## ASSIGNMENT A
In the passage on the Harry nuclear test, what nickname did the press give the shot?
## ASSIGNMENT B
Extend the passage on the Harry nuclear test, picking up after its final sentence.

[[ EXTRACT PROVIDED open ]]

The device was detonated in Area 3 of the test site.

==Deposition==
Of the 11 Upshot–Knothole tests, the so-called Harry test deposited the 3rd highest amount of Caesium-137, Niobium-95, Strontium-90, Zirconium-95, the fourth highest deposit for Niobium-95m, Praseodymium-144, fifth for Uranium-240, Ruthenium-106, sixth for Iodine-131, Tellurium-127m, eighth for deposition of Cobalt-60, tenth for deposition of Europium-155, thirteenth for Strontium-89, Yttrium-90, and sixteenth for Beryllium-7, (the source lists Sr-90 twice, at 3rd and thirteenth, thirteenth was omitted here). The deposition pattern was most similar to test name CLIMAX.

Monitoring personnel including United States of America Atomic Energy Commission personnel monitored the resultant radioactive fallout in areas including St. George, Utah. Fallout from the test fell on 3046 counties of the United States. Due to a miscalculation and change in wind-direction, this Upshot–Knothole test released an unusually large amount of fallout (the highest of any test in the continental U.S.), much of which later accumulated in the vicinity of St. George, Utah. Because of this, the shot would become known as "Dirty Harry" in the press when details were released publicly. It would be among the most controversial of the U.S. nuclear weapon tests. Two years after the blast, Howard Hughes filmed the motion picture The Conqueror near St. George. The cast and crew totaled 220 people. By the end of 1980, as ascertained by People magazine, 91 of them had developed some form of cancer and 46 had died of the disease, including the main stars John Wayne and Susan Hayward.

[[ EXTRACT PROVIDED closed ]]
[[ THE DATA open ]]

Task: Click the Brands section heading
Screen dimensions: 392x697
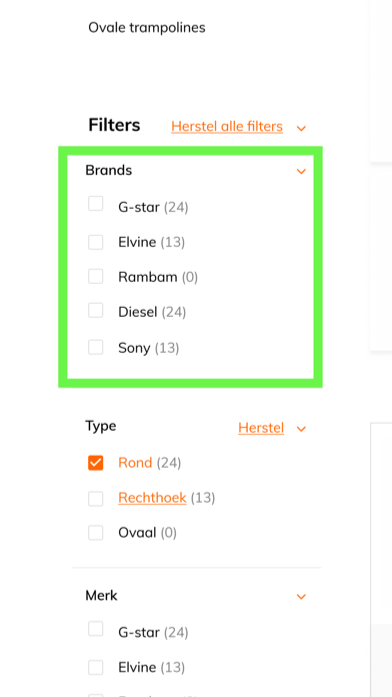Action: pos(108,170)
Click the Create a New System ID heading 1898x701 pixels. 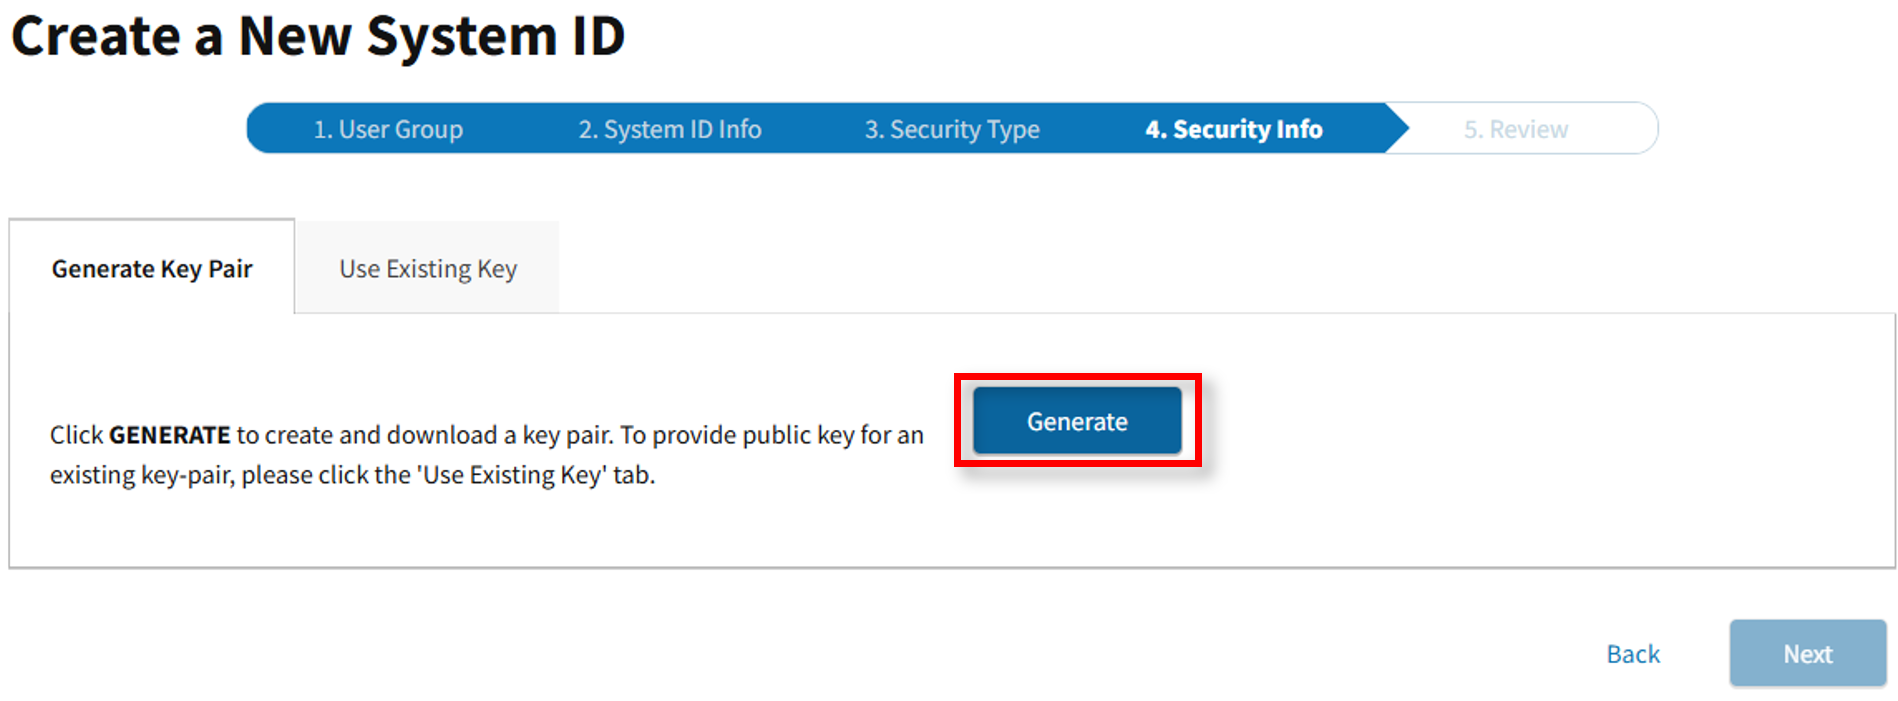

[[ THE DATA closed ]]

## RESPONSE AREA A
"Dirty Harry"

## RESPONSE AREA B
Hicks (1981) evaluated the gamma-exposure rates and levels of radionuclides. Within the report by Hicks he was required to omit data of U-233, U-235, U-238 & Pu-239, and Pu-240 in order to make the report unclassified.

In measurement of cumulative exposures rates of populations within a 300-mile radius of the test site, of the period 1951 to 1959, the Upshot–Knothole tests was found to have produced 50% (rounded figure) of exposure rate within the population. Of the 50%, 75% (rounded figure) was due to the test-shot Harry.